L’insorgenza in Italia,  una storia dimenticata

insorgenti(ASI) Lo scorso 18 gennaio 22, recatomi ad Arezzo per incontrare amici e, salendo lungo Corso Italia, giunto in cima alla via, mentre a sinistra scorgevo la magnifica Cattedrale dove si venera l’immagine della Madonna del Conforto, mi sono imbattuto in una lapide un po’ strana, su un muro a destra e proprio in cima al Corso.

Nella stessa c’era scritto “Passaggio 6 maggio 1799”. Non una parola in più. Non avevo mai visto un’indicazione del genere. Perché “passaggio”, un termine che è stato scelto come se si volesse alludere ad una “via”, ma, come con uno strano “pudore”, cioèalludendo a una via, ma poi ridimensionandone l’enunciato ? Strano, mi sono detto. E cosa significava quella data senza una qualche indicazione di contorno ?

Cos’era successo quel 6 maggio 1799, un giorno non lontano da quello del miracolo della Madonna così venerata ad Arezzo, il 15 febbraio 1796 ? Ecos’era accaduto quel giorno ? Nell’Ospizio della Grancia, della Congregazione camaldolese si trovava un’annerita immagine della Madonna di Provenzano, appellata “Advocata Nostra”, di Siena, quella la cui festa si celebra in occasione del Palio del 2 luglio. Arezzo era da giorni tormentata da terremoti e un gruppo di fedeli, riuniti in preghiera, perché la città venisse liberata dall’evento sismico, vide all’improvviso la sacra immagine risplendere di un bagliore soprannaturale. Dopo quell’evento, i terremoti cessarono.

 Da allora, quell’icona, per ordine del Vescovo Niccolò Marcacci, fu portata in Cattedrale ed esposta ai continui pellegrinaggi degli aretini.

Fenomeni analoghi si erano verificati anche a Perugia e negli altri territori occupati dai francesi e, da allora, il fenomeno delle “Madonne piangenti” sarebbe stato legato agli eventi del 1796 – 1799.

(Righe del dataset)
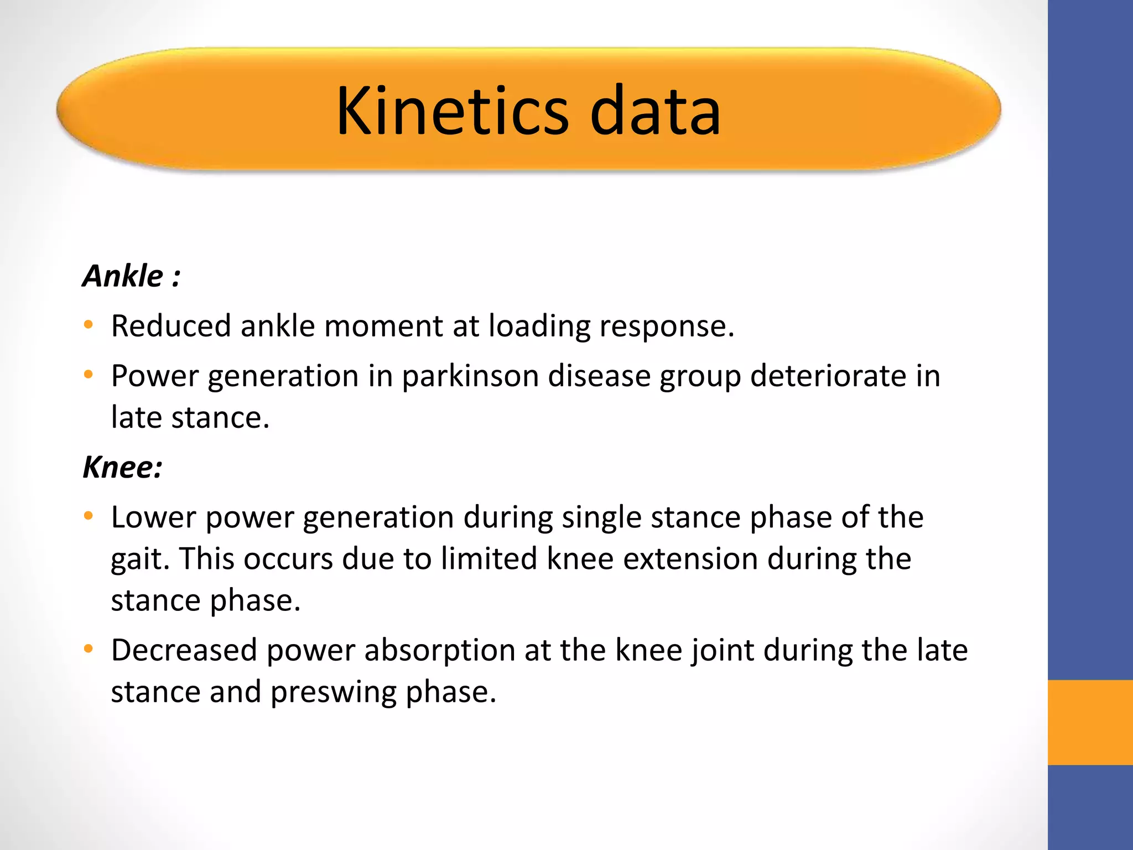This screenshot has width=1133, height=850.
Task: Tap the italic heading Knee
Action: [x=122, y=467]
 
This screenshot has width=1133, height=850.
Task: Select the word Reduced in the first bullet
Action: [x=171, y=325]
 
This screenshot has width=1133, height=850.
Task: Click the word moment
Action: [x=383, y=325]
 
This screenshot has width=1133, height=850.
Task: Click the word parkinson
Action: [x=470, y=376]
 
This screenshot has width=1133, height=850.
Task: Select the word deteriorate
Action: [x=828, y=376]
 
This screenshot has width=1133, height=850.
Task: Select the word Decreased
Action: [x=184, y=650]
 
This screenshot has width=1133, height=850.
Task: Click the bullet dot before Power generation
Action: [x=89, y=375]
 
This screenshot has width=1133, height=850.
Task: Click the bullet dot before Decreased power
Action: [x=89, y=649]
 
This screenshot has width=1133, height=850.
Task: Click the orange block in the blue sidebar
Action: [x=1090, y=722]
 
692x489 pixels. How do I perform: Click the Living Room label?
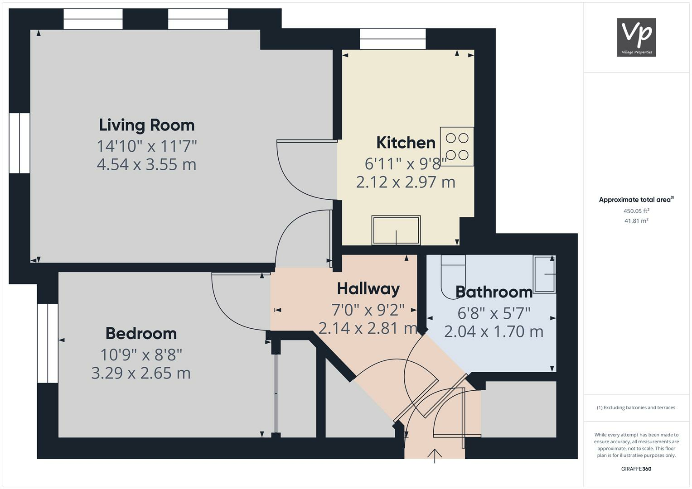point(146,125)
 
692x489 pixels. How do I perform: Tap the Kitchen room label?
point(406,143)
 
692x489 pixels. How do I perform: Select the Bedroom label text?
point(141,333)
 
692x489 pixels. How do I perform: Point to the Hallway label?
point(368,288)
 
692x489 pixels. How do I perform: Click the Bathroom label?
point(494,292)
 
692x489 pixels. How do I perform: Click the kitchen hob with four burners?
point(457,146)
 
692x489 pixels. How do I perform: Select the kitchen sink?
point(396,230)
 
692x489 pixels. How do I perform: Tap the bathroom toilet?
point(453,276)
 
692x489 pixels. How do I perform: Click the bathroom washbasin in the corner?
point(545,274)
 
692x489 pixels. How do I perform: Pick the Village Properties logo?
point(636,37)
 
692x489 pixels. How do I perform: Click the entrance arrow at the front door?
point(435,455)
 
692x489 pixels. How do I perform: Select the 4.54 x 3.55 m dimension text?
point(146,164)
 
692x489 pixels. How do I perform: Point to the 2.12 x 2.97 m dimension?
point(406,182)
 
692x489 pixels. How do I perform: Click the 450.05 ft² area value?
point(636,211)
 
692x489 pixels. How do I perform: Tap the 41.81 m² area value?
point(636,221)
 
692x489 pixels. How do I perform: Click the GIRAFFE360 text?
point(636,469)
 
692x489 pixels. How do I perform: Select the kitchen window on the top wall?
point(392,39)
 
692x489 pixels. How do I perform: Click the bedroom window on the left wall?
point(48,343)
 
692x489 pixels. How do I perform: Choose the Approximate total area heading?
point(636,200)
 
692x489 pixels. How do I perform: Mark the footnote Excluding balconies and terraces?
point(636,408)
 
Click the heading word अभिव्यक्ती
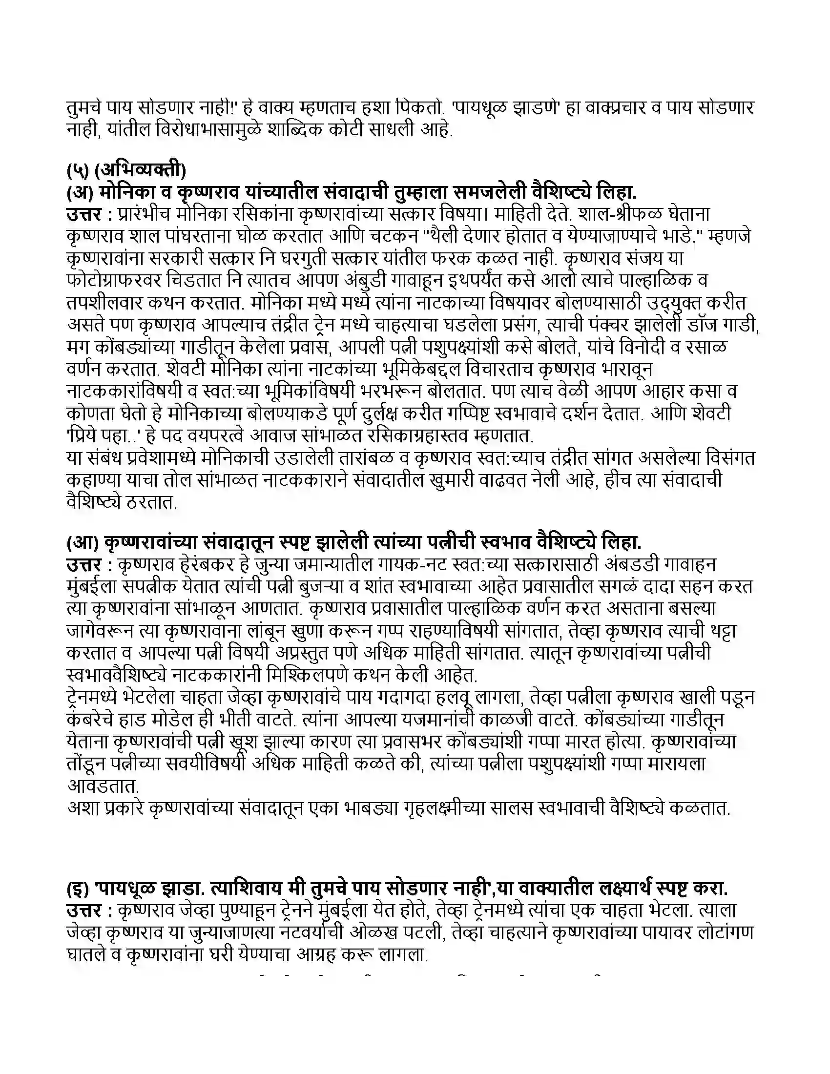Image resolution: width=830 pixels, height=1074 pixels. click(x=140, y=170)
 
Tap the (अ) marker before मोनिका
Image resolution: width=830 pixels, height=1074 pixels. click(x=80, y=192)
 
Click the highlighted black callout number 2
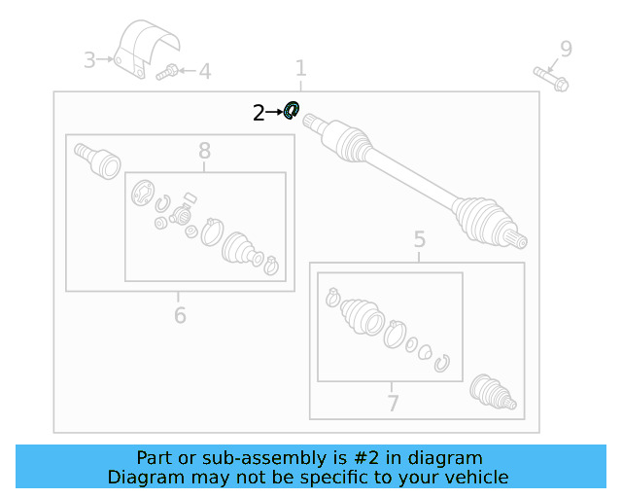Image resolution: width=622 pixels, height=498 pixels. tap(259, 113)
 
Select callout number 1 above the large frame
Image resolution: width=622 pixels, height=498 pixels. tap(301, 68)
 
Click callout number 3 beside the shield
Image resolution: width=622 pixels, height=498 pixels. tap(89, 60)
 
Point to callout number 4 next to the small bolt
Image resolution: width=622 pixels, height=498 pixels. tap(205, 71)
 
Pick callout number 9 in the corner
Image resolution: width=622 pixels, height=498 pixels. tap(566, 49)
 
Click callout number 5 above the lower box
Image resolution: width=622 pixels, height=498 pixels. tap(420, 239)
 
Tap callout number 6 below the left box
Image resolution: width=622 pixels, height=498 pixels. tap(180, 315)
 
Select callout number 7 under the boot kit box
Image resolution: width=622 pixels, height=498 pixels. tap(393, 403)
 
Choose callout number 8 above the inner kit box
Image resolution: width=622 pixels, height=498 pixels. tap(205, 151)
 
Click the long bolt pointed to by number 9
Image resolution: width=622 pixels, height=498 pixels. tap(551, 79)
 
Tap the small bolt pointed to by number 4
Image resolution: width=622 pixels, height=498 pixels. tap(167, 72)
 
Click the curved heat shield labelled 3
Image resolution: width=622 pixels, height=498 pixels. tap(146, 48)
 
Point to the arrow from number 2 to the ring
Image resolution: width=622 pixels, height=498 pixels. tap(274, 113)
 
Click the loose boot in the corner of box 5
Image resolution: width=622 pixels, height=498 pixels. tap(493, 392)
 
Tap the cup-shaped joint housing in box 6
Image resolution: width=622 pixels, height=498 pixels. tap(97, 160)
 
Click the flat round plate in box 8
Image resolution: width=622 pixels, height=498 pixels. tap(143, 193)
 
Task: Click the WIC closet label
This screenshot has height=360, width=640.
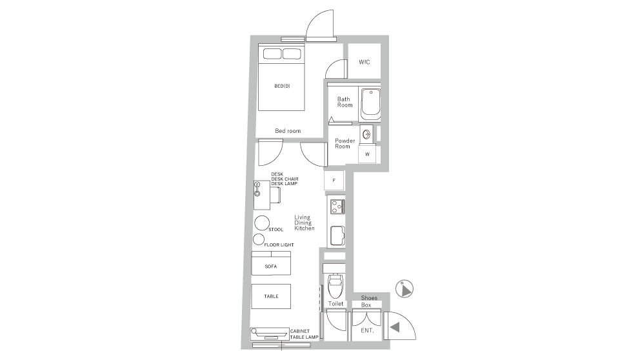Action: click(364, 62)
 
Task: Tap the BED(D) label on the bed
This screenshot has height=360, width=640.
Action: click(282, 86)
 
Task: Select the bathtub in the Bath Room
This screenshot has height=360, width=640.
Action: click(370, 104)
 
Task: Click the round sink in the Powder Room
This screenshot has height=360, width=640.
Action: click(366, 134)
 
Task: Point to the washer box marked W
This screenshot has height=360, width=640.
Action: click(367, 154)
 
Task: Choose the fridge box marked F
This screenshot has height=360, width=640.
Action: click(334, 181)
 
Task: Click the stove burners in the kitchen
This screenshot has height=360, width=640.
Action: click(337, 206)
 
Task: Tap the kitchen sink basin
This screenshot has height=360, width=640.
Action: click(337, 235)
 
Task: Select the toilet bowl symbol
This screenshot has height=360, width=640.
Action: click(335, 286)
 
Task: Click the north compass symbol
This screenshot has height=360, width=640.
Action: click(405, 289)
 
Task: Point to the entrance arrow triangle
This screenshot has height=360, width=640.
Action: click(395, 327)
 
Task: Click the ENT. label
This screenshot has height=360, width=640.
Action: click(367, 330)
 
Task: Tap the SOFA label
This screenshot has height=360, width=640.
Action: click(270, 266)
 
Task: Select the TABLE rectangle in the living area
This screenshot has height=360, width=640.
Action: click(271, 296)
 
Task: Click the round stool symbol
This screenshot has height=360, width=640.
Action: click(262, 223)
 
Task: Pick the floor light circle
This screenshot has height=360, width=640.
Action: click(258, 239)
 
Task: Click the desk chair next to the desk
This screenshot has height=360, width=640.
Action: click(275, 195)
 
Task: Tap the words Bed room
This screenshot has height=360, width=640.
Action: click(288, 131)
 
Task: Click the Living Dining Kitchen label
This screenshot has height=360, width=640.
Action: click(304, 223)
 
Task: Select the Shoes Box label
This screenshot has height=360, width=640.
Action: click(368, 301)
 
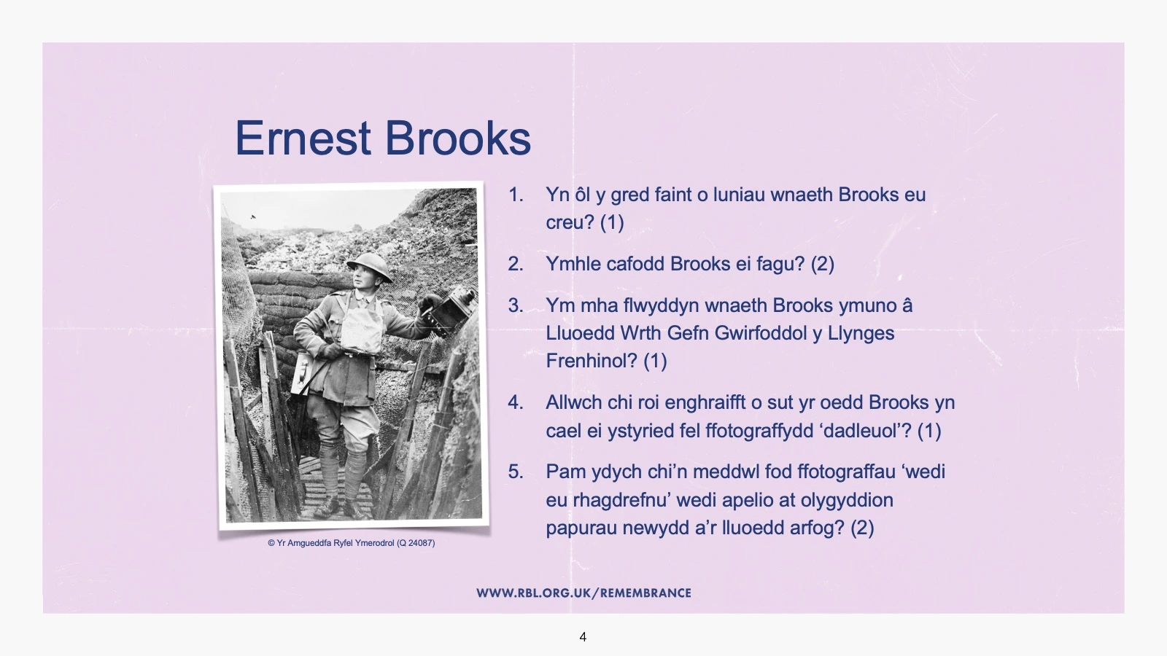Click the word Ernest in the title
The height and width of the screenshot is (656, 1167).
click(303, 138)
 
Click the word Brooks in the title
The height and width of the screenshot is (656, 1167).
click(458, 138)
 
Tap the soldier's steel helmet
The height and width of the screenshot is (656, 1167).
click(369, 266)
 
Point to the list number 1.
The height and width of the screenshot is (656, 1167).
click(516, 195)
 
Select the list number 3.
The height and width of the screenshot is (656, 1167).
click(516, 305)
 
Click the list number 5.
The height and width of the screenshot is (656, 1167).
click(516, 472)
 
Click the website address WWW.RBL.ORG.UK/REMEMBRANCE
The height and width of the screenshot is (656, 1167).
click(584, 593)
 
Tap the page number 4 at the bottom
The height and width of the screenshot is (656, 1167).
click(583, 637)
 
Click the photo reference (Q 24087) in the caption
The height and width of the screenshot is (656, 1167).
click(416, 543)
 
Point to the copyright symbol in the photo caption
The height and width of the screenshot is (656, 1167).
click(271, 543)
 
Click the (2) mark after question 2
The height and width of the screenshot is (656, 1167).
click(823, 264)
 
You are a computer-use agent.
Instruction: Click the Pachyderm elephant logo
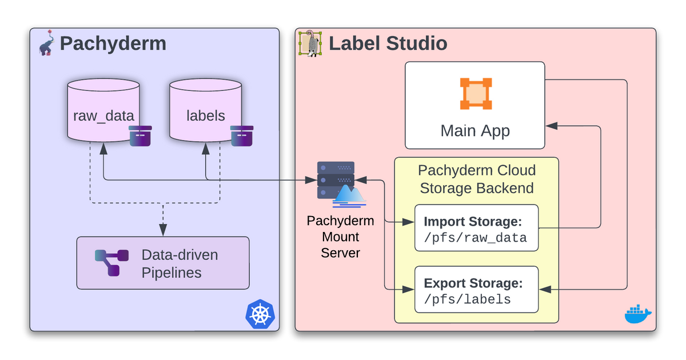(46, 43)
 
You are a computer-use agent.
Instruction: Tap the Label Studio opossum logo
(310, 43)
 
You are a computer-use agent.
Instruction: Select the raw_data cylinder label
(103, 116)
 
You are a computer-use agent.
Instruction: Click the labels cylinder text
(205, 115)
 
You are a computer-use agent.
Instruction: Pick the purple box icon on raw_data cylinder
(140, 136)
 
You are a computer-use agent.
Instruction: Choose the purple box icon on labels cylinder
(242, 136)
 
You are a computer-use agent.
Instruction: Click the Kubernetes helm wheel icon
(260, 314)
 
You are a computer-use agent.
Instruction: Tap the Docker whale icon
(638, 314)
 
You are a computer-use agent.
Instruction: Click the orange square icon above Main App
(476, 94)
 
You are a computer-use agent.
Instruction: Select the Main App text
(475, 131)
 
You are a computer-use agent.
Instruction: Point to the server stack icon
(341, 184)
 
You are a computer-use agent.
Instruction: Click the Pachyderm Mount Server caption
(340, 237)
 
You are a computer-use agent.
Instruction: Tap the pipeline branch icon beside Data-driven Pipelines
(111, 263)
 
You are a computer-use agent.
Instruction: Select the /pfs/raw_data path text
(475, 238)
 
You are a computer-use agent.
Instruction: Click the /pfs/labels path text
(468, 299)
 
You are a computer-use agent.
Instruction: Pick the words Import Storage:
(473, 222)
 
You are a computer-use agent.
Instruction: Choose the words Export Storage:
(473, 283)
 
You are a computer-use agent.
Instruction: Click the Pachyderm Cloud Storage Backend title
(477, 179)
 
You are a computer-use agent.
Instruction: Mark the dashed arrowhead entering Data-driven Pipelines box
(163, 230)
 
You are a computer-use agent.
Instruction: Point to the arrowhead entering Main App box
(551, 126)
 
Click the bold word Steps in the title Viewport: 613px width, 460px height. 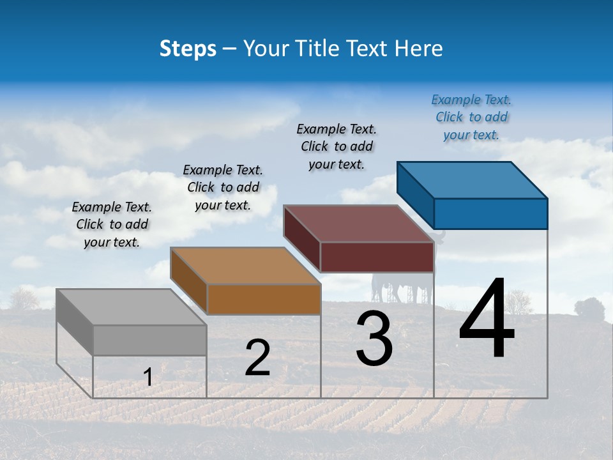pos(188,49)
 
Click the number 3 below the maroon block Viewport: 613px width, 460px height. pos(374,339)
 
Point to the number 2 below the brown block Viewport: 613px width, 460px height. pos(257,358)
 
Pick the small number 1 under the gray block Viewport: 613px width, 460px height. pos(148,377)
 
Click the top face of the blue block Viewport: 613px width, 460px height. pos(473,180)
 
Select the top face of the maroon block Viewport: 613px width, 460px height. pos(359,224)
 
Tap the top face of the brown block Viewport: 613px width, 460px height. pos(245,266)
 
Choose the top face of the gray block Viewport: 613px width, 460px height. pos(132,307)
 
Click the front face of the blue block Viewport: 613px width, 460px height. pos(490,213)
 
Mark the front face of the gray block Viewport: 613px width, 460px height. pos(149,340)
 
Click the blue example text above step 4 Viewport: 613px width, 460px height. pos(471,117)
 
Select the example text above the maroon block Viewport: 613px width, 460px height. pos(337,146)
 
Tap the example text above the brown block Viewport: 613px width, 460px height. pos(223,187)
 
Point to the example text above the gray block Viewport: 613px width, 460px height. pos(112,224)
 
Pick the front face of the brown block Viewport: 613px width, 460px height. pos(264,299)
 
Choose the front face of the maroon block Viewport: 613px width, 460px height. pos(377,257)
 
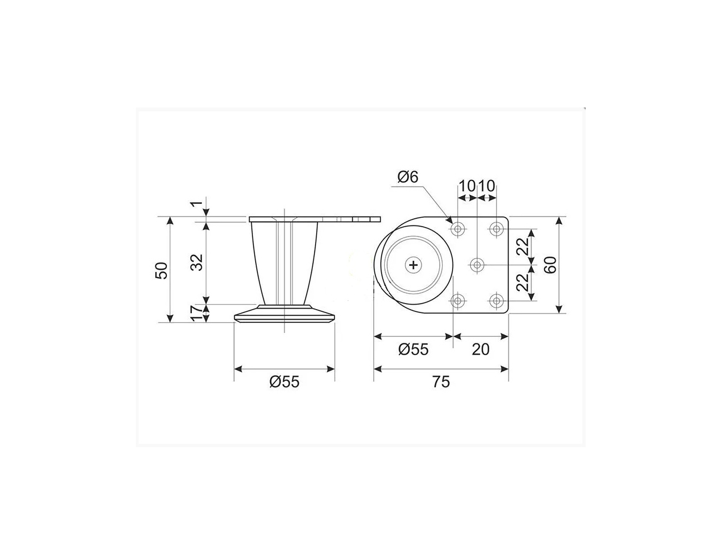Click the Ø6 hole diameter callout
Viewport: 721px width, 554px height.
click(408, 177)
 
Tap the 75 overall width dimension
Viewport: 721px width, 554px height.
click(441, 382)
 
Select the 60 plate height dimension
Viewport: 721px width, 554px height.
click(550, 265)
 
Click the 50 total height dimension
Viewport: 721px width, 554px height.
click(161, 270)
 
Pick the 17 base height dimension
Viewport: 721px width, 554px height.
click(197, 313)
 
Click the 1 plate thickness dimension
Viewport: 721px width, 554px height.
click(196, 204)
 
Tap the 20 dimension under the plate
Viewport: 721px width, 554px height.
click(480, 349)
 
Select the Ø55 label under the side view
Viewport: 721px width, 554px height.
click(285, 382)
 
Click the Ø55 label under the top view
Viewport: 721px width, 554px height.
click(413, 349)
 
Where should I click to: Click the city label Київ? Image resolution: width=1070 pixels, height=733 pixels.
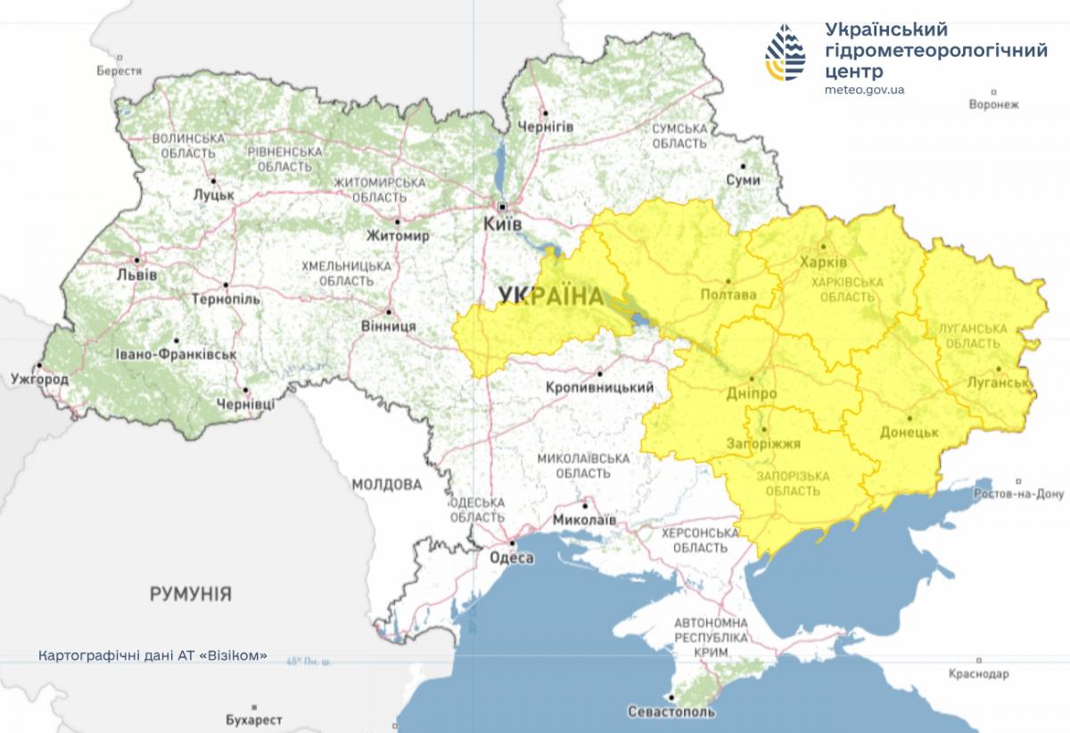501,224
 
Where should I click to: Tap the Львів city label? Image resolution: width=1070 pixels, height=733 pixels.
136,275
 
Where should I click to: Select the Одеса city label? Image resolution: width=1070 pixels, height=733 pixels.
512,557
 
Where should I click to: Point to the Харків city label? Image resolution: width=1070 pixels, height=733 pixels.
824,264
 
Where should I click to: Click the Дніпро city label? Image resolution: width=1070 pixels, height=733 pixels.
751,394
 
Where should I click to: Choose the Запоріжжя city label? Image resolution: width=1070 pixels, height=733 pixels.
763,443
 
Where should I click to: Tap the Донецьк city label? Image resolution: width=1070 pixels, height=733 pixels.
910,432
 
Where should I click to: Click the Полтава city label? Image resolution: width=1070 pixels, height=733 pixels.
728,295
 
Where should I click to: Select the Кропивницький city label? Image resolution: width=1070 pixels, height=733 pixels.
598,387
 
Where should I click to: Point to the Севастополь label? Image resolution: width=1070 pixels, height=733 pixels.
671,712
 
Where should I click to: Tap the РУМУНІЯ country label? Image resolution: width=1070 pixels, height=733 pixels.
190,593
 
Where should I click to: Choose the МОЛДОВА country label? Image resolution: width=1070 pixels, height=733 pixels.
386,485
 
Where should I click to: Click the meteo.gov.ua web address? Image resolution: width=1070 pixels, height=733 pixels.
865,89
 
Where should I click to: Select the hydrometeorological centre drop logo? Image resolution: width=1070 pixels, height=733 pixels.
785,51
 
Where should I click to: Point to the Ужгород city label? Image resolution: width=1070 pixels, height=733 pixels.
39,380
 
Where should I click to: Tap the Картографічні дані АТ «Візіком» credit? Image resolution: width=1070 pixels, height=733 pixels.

• Cosa si chiede: Trascrivi senza modifiche, dal testo sull’insorgenza in Italia, il tratto che va da "Cos’era successo quel" fino a "pellegrinaggi degli aretini.".

• Risultato richiesto:
Cos’era successo quel 6 maggio 1799, un giorno non lontano da quello del miracolo della Madonna così venerata ad Arezzo, il 15 febbraio 1796 ? Ecos’era accaduto quel giorno ? Nell’Ospizio della Grancia, della Congregazione camaldolese si trovava un’annerita immagine della Madonna di Provenzano, appellata “Advocata Nostra”, di Siena, quella la cui festa si celebra in occasione del Palio del 2 luglio. Arezzo era da giorni tormentata da terremoti e un gruppo di fedeli, riuniti in preghiera, perché la città venisse liberata dall’evento sismico, vide all’improvviso la sacra immagine risplendere di un bagliore soprannaturale. Dopo quell’evento, i terremoti cessarono.

 Da allora, quell’icona, per ordine del Vescovo Niccolò Marcacci, fu portata in Cattedrale ed esposta ai continui pellegrinaggi degli aretini.